→ **Task goal**: Once the line containing "Task: Click the circled" is located, give it again exactly, together with each line that follows it to the end of the entries, and add nothing else.

BEGIN Available records

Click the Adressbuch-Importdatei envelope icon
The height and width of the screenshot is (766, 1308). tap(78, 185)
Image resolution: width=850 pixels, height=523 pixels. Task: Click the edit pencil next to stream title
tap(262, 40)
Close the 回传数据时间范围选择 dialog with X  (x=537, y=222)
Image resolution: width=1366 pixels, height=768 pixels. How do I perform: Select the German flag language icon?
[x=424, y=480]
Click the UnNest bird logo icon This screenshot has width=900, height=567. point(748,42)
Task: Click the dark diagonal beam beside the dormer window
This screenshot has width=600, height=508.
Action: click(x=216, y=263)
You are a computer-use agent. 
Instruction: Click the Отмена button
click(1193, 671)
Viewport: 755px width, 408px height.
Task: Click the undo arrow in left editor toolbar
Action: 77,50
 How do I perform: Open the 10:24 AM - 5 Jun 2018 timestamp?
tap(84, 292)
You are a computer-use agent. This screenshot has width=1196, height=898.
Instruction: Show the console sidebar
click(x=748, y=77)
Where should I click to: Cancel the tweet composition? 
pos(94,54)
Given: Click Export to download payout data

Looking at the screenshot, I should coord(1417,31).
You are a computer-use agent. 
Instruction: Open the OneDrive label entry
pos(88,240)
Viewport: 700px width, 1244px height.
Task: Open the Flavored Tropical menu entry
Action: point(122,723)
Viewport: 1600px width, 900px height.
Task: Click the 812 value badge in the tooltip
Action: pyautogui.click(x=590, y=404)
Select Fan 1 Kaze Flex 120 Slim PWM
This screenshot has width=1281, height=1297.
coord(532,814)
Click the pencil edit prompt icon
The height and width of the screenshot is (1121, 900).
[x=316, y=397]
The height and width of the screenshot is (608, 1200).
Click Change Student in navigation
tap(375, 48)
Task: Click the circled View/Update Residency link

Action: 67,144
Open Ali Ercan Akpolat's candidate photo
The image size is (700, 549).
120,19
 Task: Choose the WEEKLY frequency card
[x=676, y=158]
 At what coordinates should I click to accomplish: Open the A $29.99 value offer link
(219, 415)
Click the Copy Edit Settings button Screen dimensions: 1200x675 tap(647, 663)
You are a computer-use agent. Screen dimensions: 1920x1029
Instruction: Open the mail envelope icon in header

END Available records

→ **Your response**:
Task: Click the circled View/Update Residency link

Action: 67,144
Open Ali Ercan Akpolat's candidate photo
The image size is (700, 549).
120,19
 Task: Choose the WEEKLY frequency card
[x=676, y=158]
 At what coordinates should I click to accomplish: Open the A $29.99 value offer link
(219, 415)
Click the Copy Edit Settings button Screen dimensions: 1200x675 tap(647, 663)
You are a computer-use agent. Screen dimensions: 1920x1029
Instruction: Open the mail envelope icon in header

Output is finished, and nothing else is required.